经阴道B超和宫腔镜对异常子宫出血诊断价值的研究
发布时间:2018-08-19 11:57
【摘要】:目的:探讨经阴道B超、宫腔镜对异常子宫出血诊断的临床价值。 方法:选择2012年1月-2013年12月上海市第六人民医院因异常子宫出血就诊的1032例患者纳入本研究,所有患者均行阴道B超(TVS)及宫腔镜检查(HS),并在宫腔镜直视下取可疑部位活检,术后送病理并记录检查结果。分析阴道B超子宫内膜的声像图改变、宫腔镜检查的镜下特征。
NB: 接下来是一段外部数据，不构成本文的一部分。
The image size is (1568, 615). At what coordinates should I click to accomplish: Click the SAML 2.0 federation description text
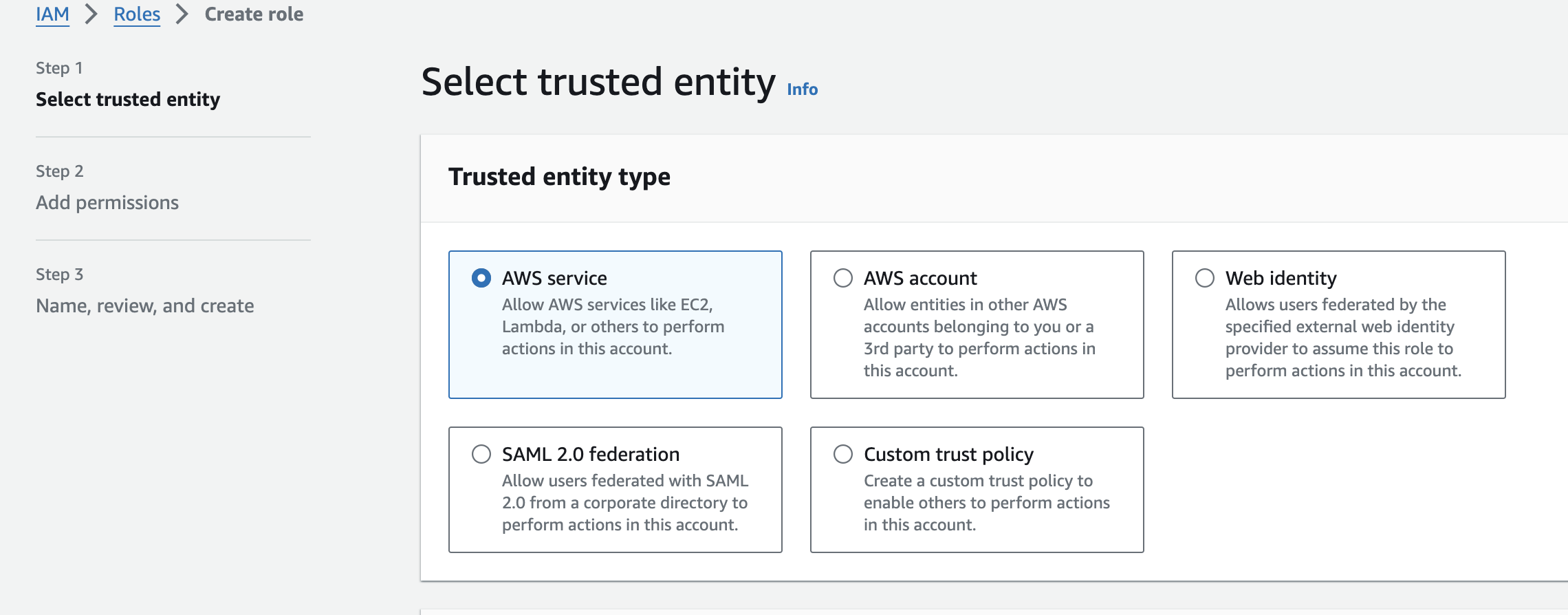click(624, 503)
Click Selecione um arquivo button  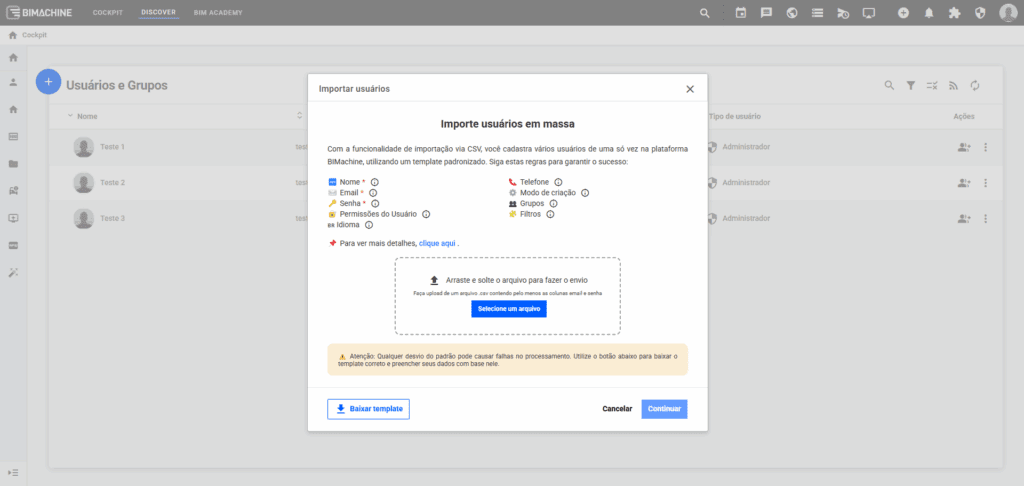click(509, 309)
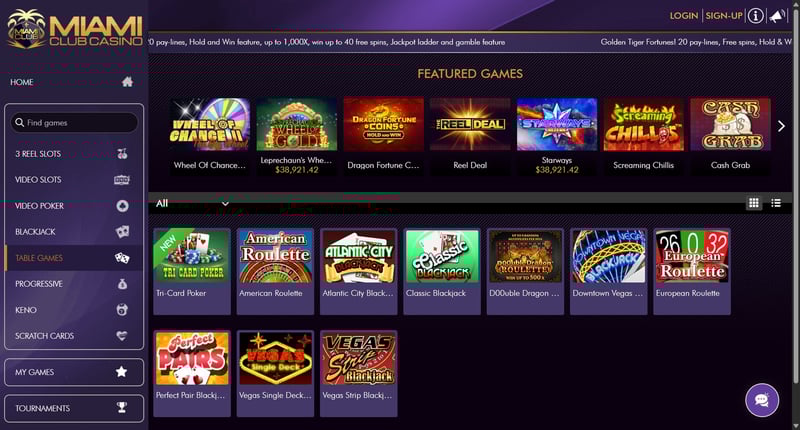Open the Video Slots category

74,180
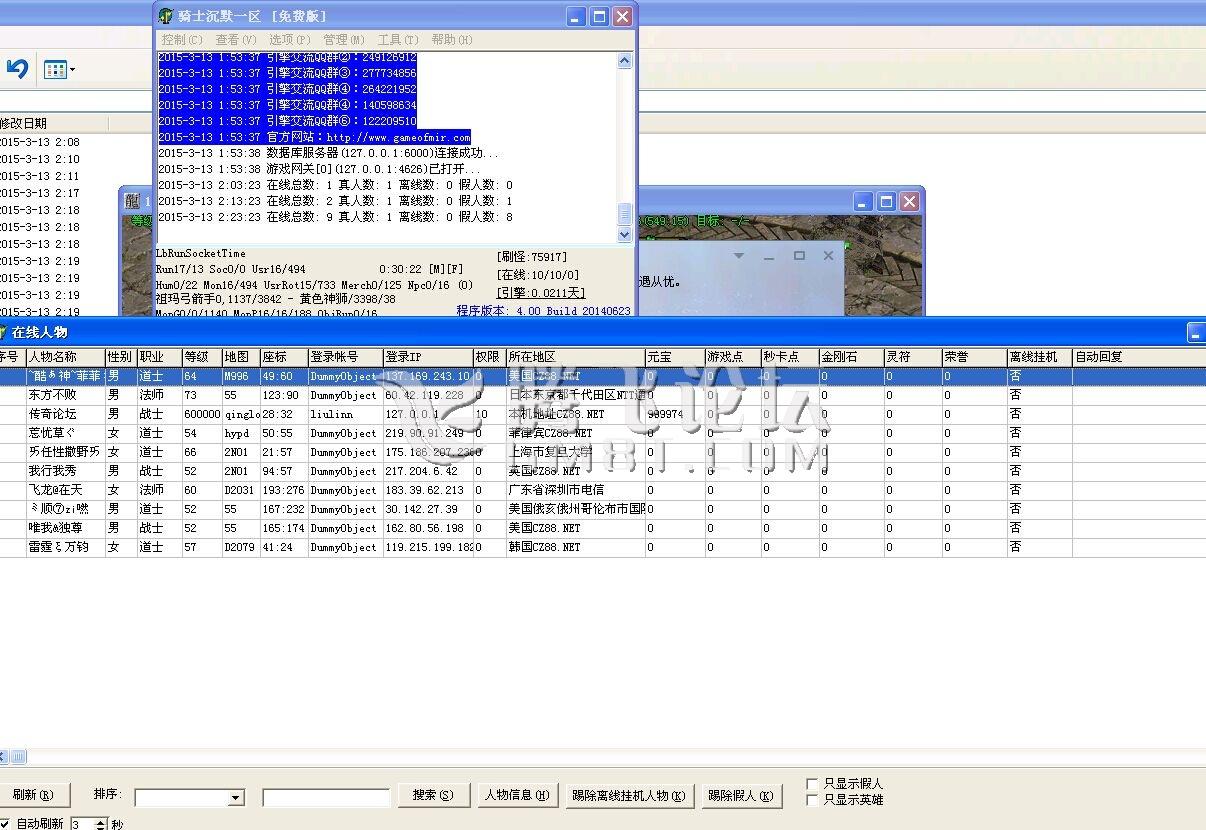This screenshot has height=830, width=1206.
Task: Increase the auto-refresh seconds spinner
Action: (101, 820)
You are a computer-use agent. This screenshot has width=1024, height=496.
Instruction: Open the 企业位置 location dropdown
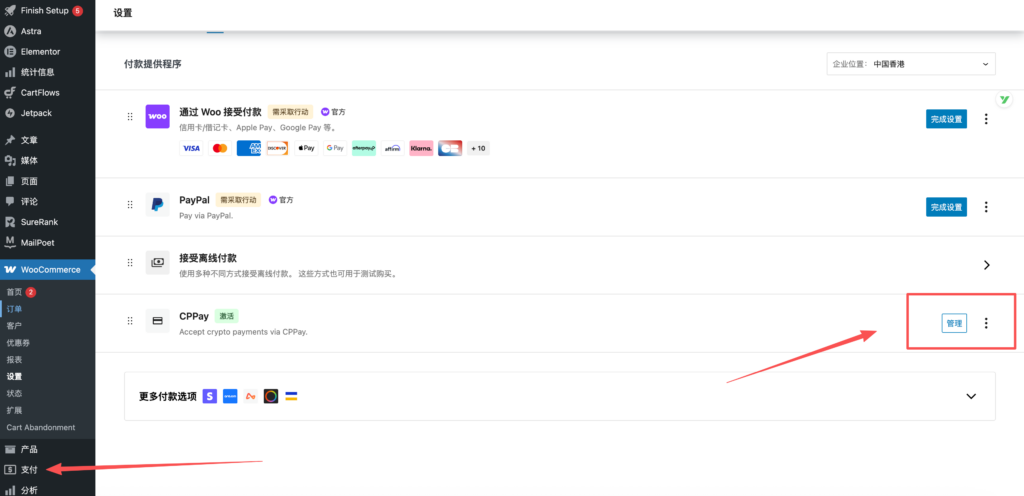point(911,64)
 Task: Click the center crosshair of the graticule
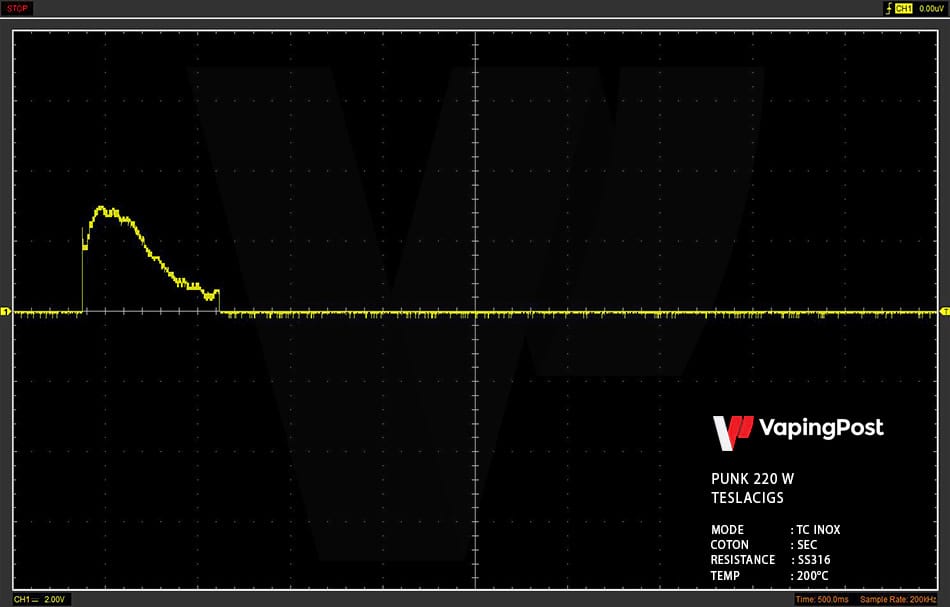[476, 311]
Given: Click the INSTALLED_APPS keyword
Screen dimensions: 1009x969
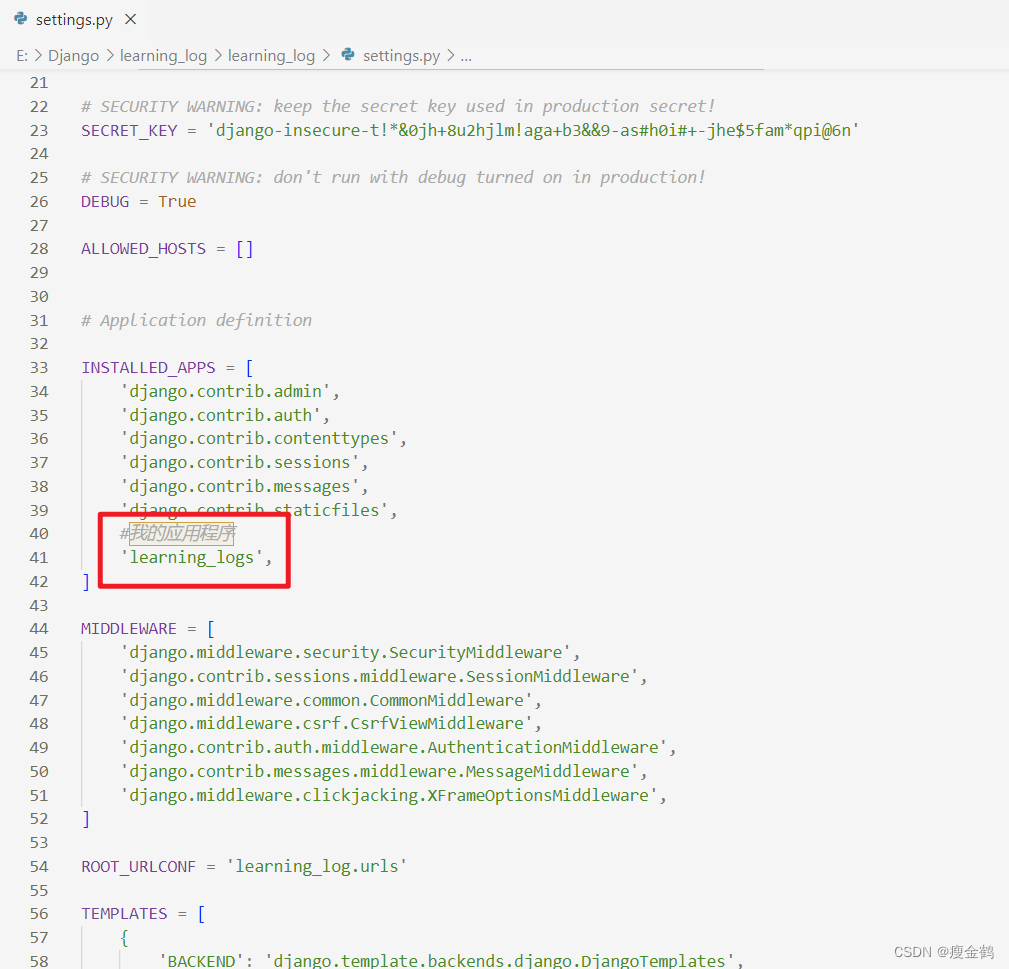Looking at the screenshot, I should [x=148, y=367].
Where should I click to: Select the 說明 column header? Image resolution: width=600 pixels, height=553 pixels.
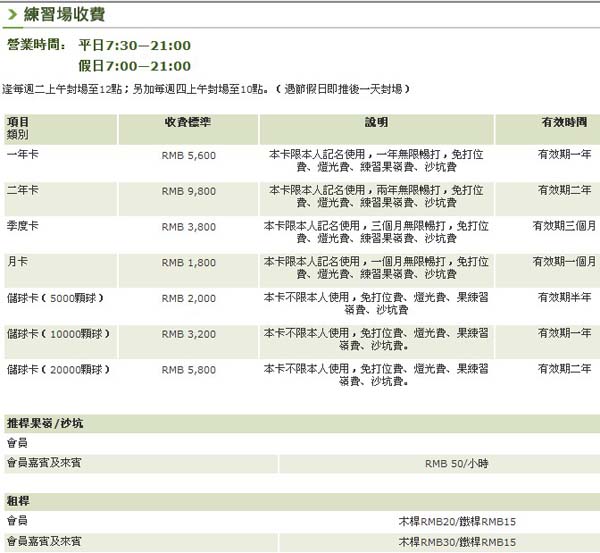(x=376, y=122)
将阴道B超、宫腔镜两种检查结果与病理结果对照,计算两种方法预测子宫内膜正常或异常的敏感性、特异性、阳性预测值和阴性预测值并分析其对异常子宫出血的确诊率、误诊率和漏诊率。 结果:1032例患者,967(93.70%)例经阴道B超诊断为异常,其中病理证实940(91.09%)例,65(6.30%)例经阴道B超诊断无异常,其中病理证实35(3.39%)例;982(95.16%)例经宫腔镜诊断为异常,其中病理证实964(93.41%)例,50(4.84%)例经宫腔镜诊断无异常,其中病理证实44(4.26%)例。宫腔镜预测子宫内膜正常或异常的敏感性、特异性、阳性预测值、阴性预测值(99.38%、70.97%、98.17%、88.00%)均高于阴道B超(96.91%、56.45%、97.21%、53.85%)。与病理诊断相比较,宫腔镜对粘膜下肌瘤、内膜增生、萎缩性内膜、内膜炎、正常内膜和其它(子宫畸形、妊娠相关、IUD)造成的异常子宫出血诊断符合率(81.46%、58.25%、73.53%、76.92%、70.97%、100%)均高于阴道B超(75.50%、45.63%、61.76%、69.23%、56.45%、94.59%),二者比较,差异无显著性(P0.05);对子宫内膜息肉、内膜癌(85.92%、82.69%)的诊断符合率亦高于阴道B超(62.27%、63.46%),但二者比较,,差异有显著性(P0.05)。 结论:宫腔镜可直视宫腔,具有较高的特异性及阴性预测值,尤其在诊断子宫内膜息肉和内膜癌方面。阴道B超诊断异常子宫出血无创、简单、经济,但特异性及阴性预测值较低。临床可将阴道B超作为初筛,结合宫腔镜,提高异常子宫出血的诊断符合率。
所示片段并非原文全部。